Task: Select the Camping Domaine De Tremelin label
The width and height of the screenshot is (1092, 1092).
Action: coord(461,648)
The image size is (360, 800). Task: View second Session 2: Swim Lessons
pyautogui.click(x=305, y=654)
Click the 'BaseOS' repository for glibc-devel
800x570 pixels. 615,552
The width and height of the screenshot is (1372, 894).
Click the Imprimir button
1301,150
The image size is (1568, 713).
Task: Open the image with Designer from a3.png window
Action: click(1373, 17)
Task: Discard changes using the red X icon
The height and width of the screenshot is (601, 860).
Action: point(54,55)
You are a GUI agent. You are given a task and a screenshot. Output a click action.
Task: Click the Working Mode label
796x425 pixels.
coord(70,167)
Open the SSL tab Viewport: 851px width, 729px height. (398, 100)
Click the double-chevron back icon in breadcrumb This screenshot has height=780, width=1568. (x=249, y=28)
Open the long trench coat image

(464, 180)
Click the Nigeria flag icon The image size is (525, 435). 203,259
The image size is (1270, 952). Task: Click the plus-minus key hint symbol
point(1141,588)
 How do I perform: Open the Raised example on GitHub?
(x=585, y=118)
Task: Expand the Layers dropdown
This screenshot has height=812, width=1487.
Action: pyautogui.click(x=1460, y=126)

+---+

## GIVEN PROBLEM
Duplicate the records above line for line, with the answers included.

## WRITTEN REPLY
Task: Select the Camping Domaine De Tremelin label
The width and height of the screenshot is (1092, 1092).
Action: coord(461,648)
The image size is (360, 800). Task: View second Session 2: Swim Lessons
pyautogui.click(x=305, y=654)
Click the 'BaseOS' repository for glibc-devel
800x570 pixels. 615,552
The width and height of the screenshot is (1372, 894).
Click the Imprimir button
1301,150
The image size is (1568, 713).
Task: Open the image with Designer from a3.png window
Action: click(1373, 17)
Task: Discard changes using the red X icon
The height and width of the screenshot is (601, 860).
Action: point(54,55)
You are a GUI agent. You are given a task and a screenshot. Output a click action.
Task: Click the Working Mode label
796x425 pixels.
coord(70,167)
Open the SSL tab Viewport: 851px width, 729px height. (398, 100)
Click the double-chevron back icon in breadcrumb This screenshot has height=780, width=1568. (x=249, y=28)
Open the long trench coat image

(464, 180)
Click the Nigeria flag icon The image size is (525, 435). 203,259
The image size is (1270, 952). Task: Click the plus-minus key hint symbol
point(1141,588)
 How do I perform: Open the Raised example on GitHub?
(x=585, y=118)
Task: Expand the Layers dropdown
This screenshot has height=812, width=1487.
Action: pyautogui.click(x=1460, y=126)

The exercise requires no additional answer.